After working with Barbeau, Luc Lacourcière, a teacher of Canadian literature at Université Laval, made the popular tale his preferred field of research; in 1944 he founded the Folklore Archives at Laval. Thirty years later, his inventory and analysis of several thousand tales from various sources provided him with material for the first Catalogue raisonné du conte populaire français en Amérique. This exceptional work will help complete the international catalogue of tales prepared by Stith Thompson on the basis of work by Antti Aarne (Motif Index of Folk Literature, 6 vols, 1955-58) and the catalogue developed in France by Paul Delarue and Marie-Louise Ténèze (Le Conte populaire français, 1957-64).

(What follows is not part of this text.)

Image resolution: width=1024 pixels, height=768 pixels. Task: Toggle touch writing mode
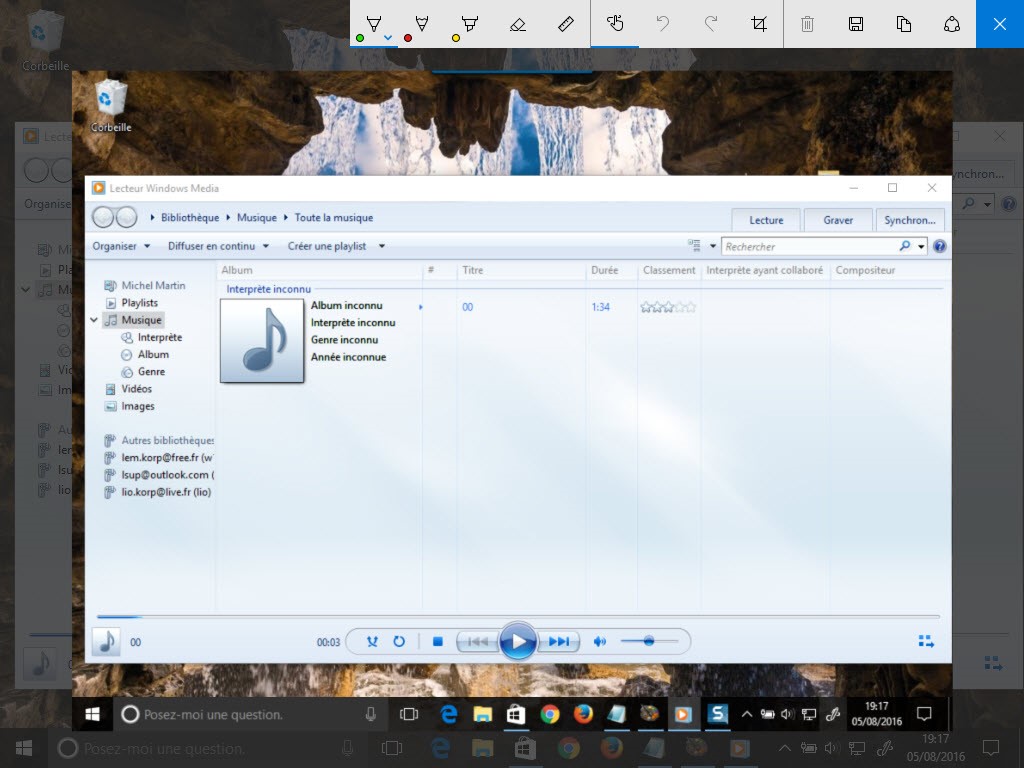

Popular tales are composed in a particular style. First, they are marvellous recitations whose sole purpose is to amuse. They often begin and end with well-known sayings. Usually the action is not located in any particular place or time and the characters are not seen as individuals. They are animals, magical beings (kings, princes, princesses or fairies) or fantastic beings (ogres, monsters, giants) who change form, use charms, potions and talismans, and dominate the elements of nature. The tale is therefore not intended to be believed, but to be enjoyed as pure fiction. Unlike tales, legends appear to have historical bases that appeal to the listener's credulity. The site of the action is often indicated with great precision and the characters are carefully developed in space and time. In French Canada, legends have come down in a manner different from that of the tale because the 19th century has left many legends in print.
The work of Aurélien Boivin, Le Conte littéraire québécois au XIXe siècle (1975), provides an exhaustive treatment of them. Québec writers in the 19th century used "conte" to mean legend rather than the traditional tale, although the forms have been distinct in the eyes of both modern folklorists and the original illiterate audiences. By their nature, legends lend themselves more easily to written presentation, and Canadian authors have drawn abundant material from them. Philippe Aubert de Gaspé (father and son), N.H.É. Faucher de Saint-Maurice, Honoré Beaugrand, Henri-Raymond Casgrain and many others have used werewolves, sirens, ghosts, the legend of La Corriveau or Alexis-le-Trotteur and a host of others. As Lacourcière notes, the many categories of legends include those dealing with the fantastic and the supernatural, those attempting to explain the origins and causes of natural phenomena and those more directly related to history and to real persons; and this is not a complete classification.
The third major genre in oral literature is song (see folk music). It has been said that song gives full expression to the French spirit and, consequently, that it is the richest, most vibrant and most pleasant of French Canadian traditions. The reason is perhaps that song is suited to all life's circumstances and to all ages. Religious at times, ribald at others, its themes encompass the full range of human feelings. Its form, rhythm and assonances have preserved it from the ravages of time. In a rigorous classification, more than 3000 titles of folk songs contained in Laforte's Le Catalogue de la chanson folklorique française (1958) reveal all the themes treated in this form of popular poetry, which is often mixed with uniquely Canadian variations.
In the many French Canadian regions, folklorists, ethnomusicologists, researchers in various disciplines and lovers of the oral traditions continue gathering this important part of French Canada's cultural heritage. The documents they produce are the subject of study and research and are preserved and scientifically treated in archives in Québec, Moncton, Ottawa, Sudbury and elsewhere.